Records excerpted from a collection

= Beginning of Section =

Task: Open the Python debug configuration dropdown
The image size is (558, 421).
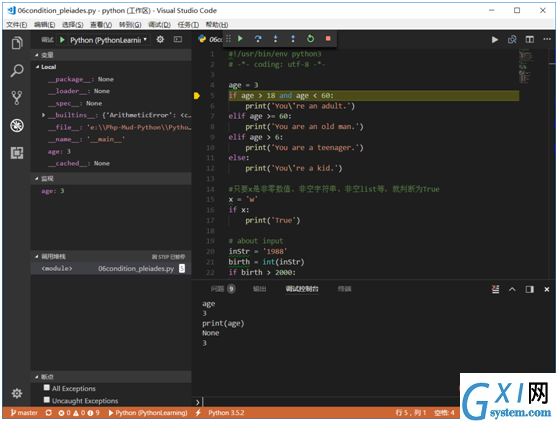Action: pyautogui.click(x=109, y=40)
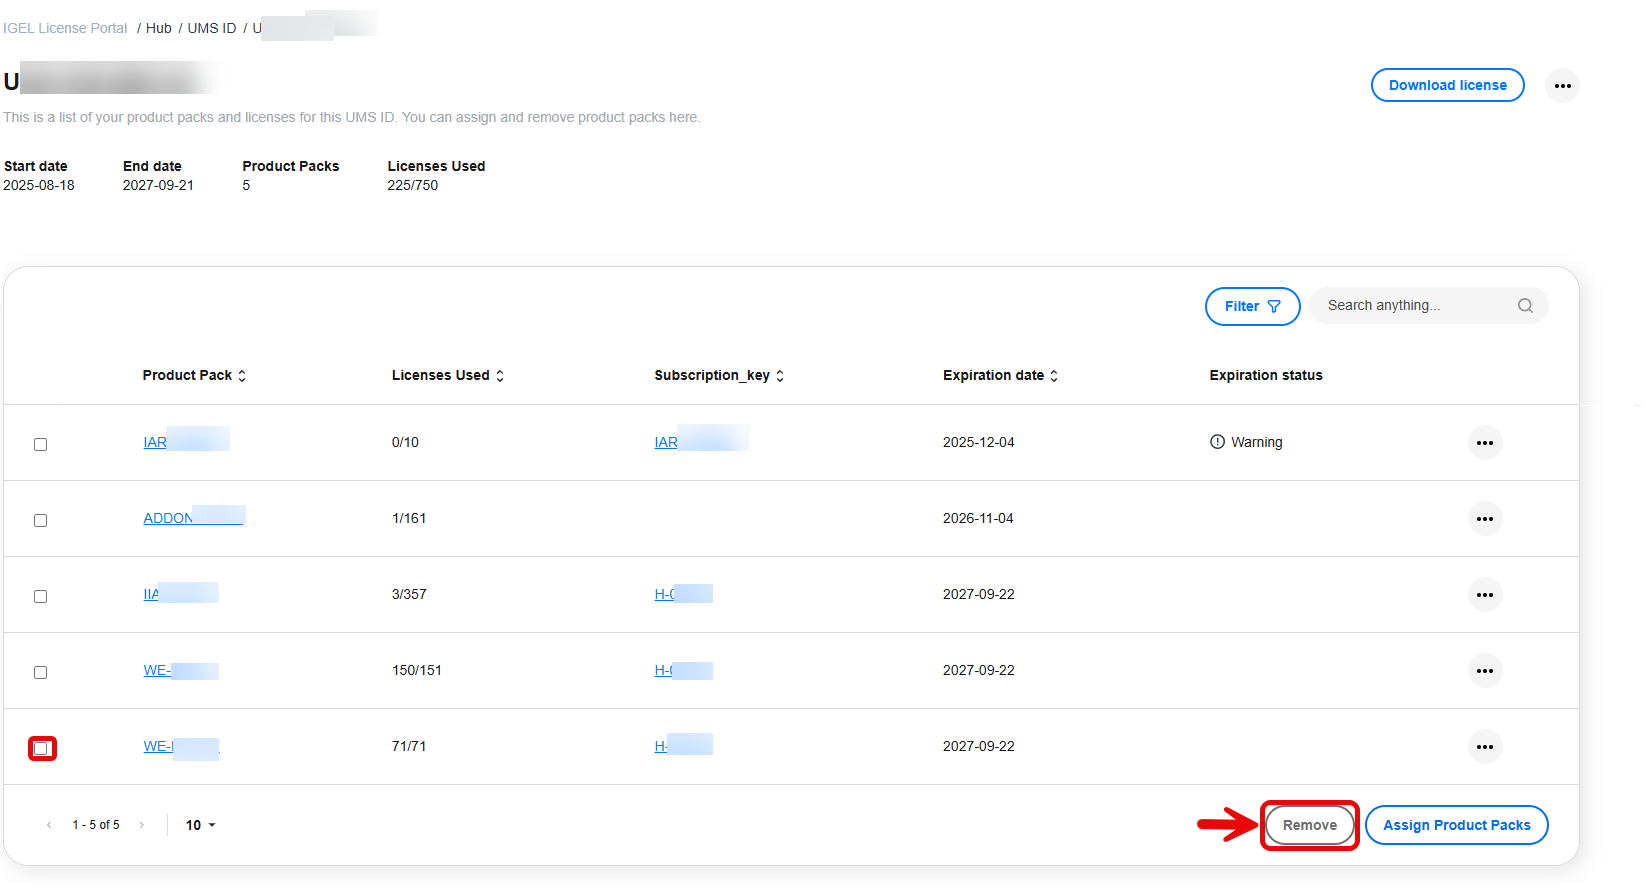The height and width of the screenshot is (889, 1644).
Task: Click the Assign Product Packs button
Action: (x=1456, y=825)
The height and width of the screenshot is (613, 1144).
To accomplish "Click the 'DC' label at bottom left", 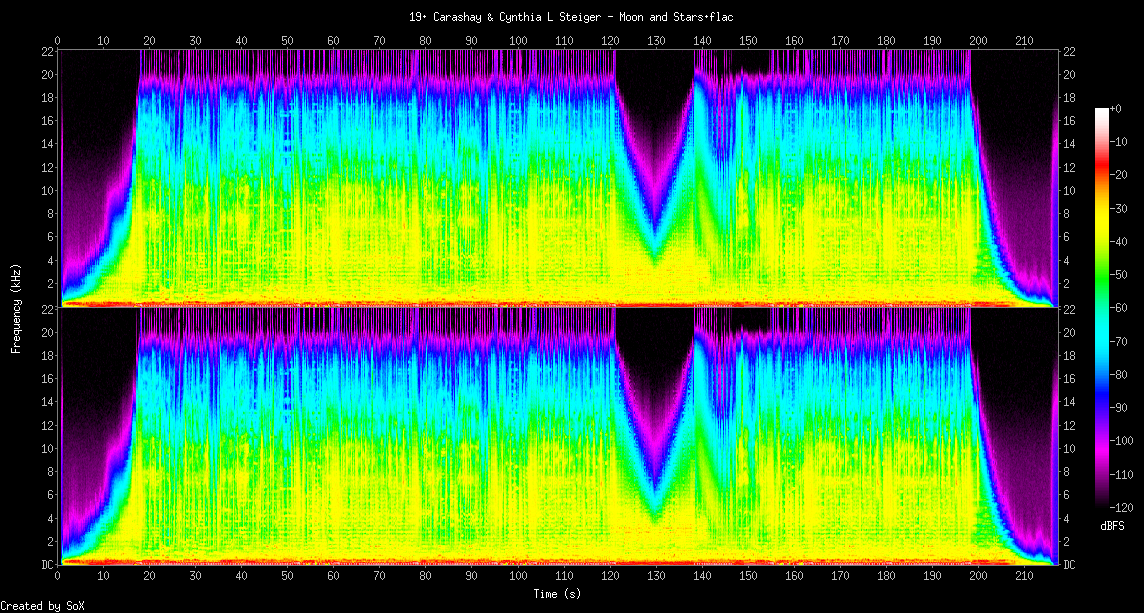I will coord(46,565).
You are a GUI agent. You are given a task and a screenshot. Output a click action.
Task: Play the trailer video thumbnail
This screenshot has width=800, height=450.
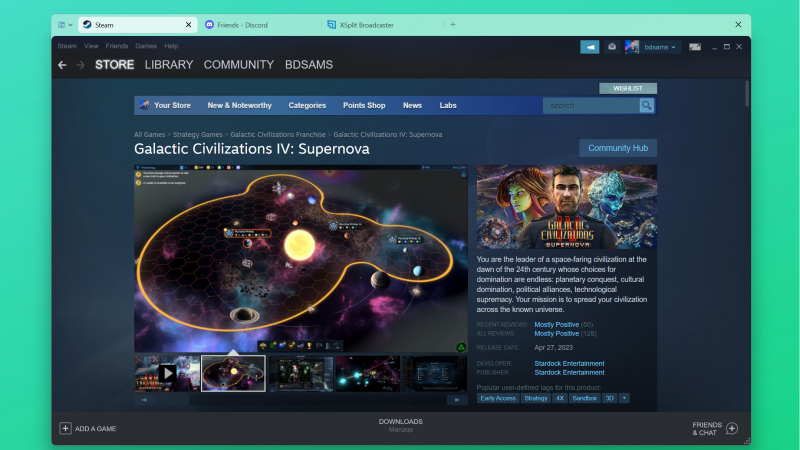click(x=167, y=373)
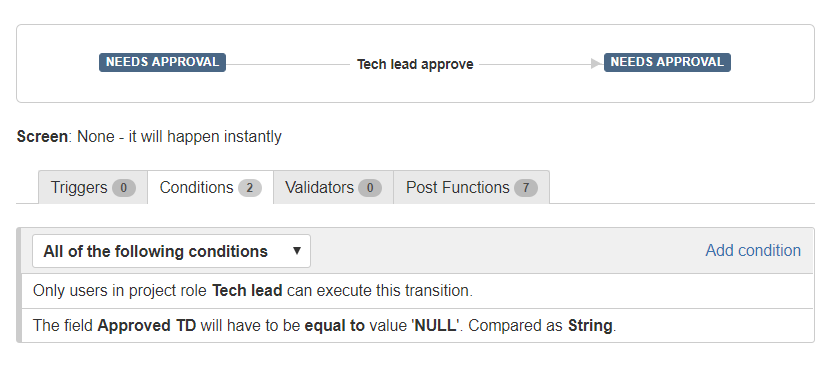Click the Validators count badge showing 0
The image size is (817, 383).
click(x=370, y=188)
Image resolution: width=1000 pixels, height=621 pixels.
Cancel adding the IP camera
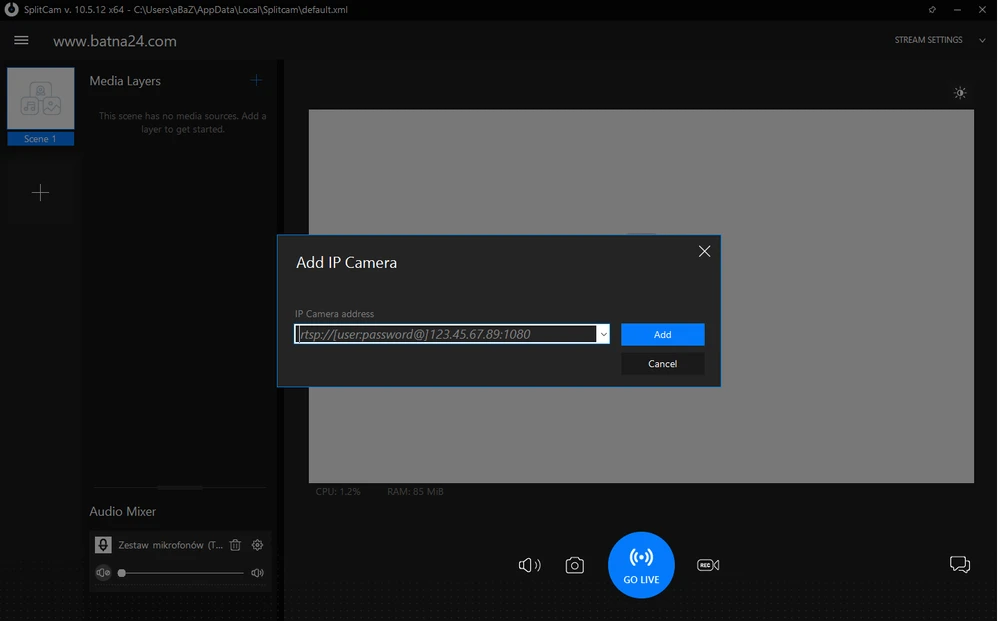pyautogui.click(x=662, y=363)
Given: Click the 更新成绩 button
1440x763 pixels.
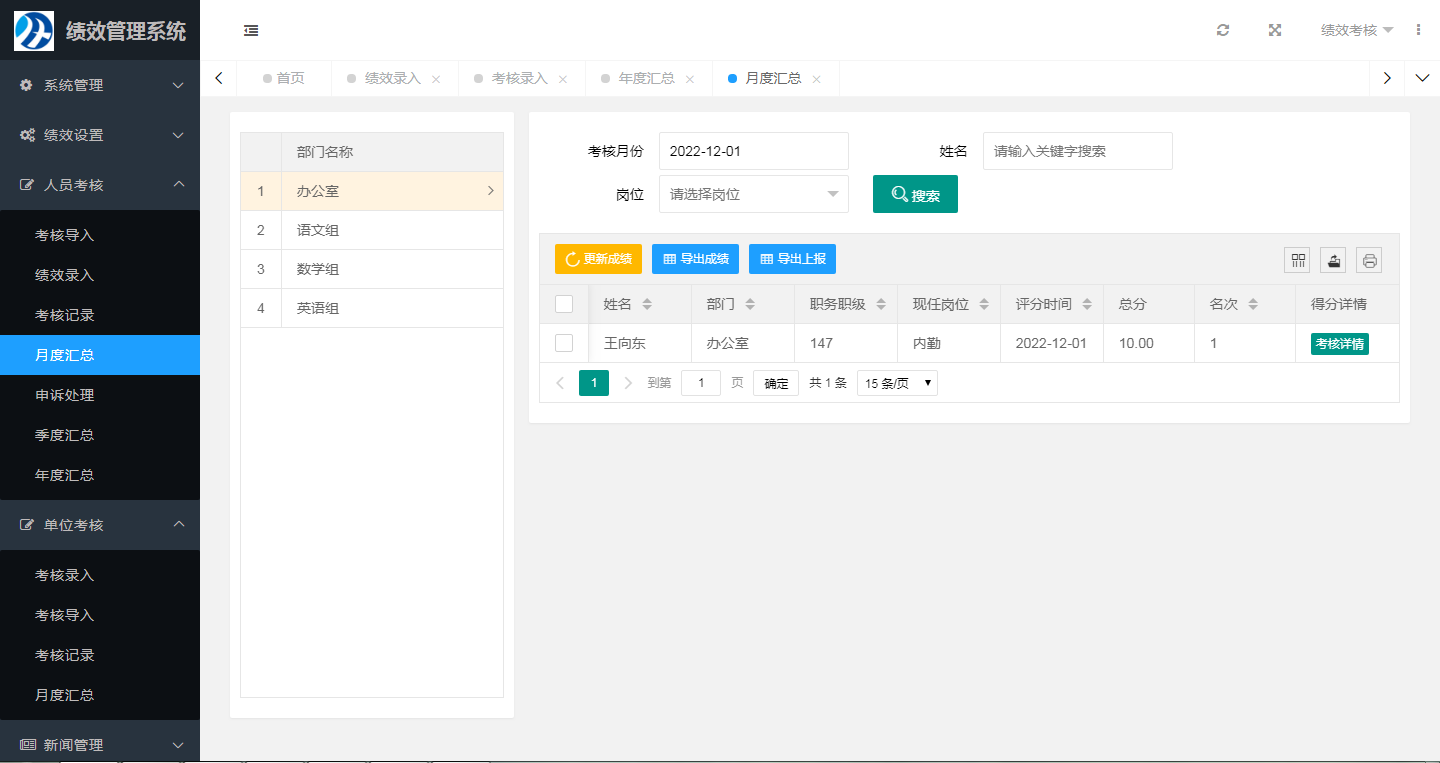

= End of Section =

== Problem ==
Find the count of lines in the data above where the word "pixels" occurs, and write down only that count.

== Solved exercise ==
2